I'm running cross-validation deep learning training (nfolds=4) iteratively for feature selection on H2O through R. Currently, I have only 2 layers (i.e. not deep) and between 8 and 50 neurons per layer. There are only 323 inputs, and 12 output classes.
To train one model takes in average around 40 seconds on my Intel 4770K, (32 GB ram). During training, H2o is able to max out all cpu cores.
Now, to try to speed up the training, I've set up an EC2 instance in the amazon cloud. I tried the largest compute unit (c4.8xlarge), but the speed up was minimal. It took around 24 seconds to train one model with the same settings. Therefore, I suspecting there's something I've overlooked. I started the training like this:
localH2O <- h2o.init(ip = 'localhost', port = 54321, max_mem_size = '24G', nthreads=-1)
Just to compare the processors, the 4770K got 10163 on cpu benchmark, while the Intel Xeon E5-2666 v3 got 24804 (vCPU is 36).

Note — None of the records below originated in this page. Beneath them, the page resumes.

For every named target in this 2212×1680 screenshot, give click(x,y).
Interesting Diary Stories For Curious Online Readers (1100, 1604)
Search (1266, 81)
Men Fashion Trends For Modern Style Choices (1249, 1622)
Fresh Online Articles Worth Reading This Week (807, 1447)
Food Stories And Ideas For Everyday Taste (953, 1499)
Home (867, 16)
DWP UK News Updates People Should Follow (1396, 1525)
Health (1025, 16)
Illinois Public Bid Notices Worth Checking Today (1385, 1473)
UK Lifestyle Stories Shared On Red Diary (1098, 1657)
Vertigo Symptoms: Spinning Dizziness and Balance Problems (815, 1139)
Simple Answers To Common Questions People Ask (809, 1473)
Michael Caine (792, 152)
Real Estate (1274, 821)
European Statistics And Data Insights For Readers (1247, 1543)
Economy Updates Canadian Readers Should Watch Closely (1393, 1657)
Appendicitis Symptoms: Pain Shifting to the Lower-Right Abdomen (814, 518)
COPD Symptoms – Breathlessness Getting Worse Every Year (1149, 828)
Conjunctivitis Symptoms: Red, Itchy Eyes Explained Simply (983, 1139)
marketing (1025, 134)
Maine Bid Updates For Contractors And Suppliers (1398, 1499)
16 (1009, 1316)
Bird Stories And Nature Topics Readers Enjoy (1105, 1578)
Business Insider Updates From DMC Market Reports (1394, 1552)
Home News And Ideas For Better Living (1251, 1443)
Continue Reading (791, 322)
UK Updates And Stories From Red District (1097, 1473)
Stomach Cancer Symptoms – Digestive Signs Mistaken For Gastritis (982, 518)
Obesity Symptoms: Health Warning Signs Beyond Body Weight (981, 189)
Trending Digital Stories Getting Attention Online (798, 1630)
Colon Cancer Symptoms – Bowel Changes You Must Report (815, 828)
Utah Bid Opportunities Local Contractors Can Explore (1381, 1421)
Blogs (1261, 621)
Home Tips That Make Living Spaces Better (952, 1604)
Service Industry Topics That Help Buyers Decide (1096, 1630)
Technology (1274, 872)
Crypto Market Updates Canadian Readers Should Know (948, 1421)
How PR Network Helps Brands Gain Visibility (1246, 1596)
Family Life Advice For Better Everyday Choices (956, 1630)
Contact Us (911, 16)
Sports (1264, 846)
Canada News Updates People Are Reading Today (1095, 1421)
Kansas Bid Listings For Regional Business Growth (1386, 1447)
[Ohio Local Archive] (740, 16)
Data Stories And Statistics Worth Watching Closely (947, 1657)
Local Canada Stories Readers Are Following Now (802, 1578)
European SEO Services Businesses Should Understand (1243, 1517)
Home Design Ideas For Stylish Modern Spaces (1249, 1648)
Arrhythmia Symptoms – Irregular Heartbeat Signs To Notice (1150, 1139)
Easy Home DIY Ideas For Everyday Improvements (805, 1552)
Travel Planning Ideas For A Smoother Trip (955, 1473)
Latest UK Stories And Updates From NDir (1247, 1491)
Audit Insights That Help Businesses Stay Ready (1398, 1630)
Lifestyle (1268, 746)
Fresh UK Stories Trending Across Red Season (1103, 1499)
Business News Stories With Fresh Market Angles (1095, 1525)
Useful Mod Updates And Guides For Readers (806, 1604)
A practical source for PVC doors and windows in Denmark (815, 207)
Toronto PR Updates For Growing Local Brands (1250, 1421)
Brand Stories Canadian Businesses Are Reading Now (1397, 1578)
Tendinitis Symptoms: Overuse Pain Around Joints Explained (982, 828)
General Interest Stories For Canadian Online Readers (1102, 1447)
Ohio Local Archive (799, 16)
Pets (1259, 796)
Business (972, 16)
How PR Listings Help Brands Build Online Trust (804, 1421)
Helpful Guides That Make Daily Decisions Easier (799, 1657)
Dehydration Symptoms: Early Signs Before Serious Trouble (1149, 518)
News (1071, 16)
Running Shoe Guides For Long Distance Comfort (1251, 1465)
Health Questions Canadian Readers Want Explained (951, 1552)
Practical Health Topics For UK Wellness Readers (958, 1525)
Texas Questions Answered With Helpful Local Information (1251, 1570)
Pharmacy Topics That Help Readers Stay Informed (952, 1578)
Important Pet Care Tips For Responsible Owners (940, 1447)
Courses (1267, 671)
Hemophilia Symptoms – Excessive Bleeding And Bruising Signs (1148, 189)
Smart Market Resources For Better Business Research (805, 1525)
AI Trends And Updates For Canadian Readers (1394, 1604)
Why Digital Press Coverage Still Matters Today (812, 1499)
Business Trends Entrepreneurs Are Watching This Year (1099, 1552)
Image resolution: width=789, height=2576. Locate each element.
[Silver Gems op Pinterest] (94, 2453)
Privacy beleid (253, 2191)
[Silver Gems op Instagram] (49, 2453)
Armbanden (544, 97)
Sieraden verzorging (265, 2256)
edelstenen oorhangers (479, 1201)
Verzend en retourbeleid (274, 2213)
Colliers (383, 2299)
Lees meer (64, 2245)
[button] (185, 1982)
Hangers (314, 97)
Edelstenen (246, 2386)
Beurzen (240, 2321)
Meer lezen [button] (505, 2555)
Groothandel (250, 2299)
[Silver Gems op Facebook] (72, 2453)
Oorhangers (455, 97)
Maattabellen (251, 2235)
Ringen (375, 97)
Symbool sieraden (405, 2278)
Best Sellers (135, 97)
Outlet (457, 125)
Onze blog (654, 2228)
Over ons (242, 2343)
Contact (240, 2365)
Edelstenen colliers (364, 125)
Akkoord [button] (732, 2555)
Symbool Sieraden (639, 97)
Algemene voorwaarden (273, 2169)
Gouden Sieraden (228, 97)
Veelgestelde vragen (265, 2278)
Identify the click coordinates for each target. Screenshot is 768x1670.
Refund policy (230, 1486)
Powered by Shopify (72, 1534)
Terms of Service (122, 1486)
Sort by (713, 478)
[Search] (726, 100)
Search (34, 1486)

This speedup is quite disappointing to say the least, and is not worth all the extra work of installing and setting everything up in the amazon cloud, while paying over $2/hour.
Is there something else that needs to be done to get all cores working besides setting nthreads=-1 ?
Do I need to start making several clusters in order to get the training time down, or should I just start on a new deep learning library that supports GPUs?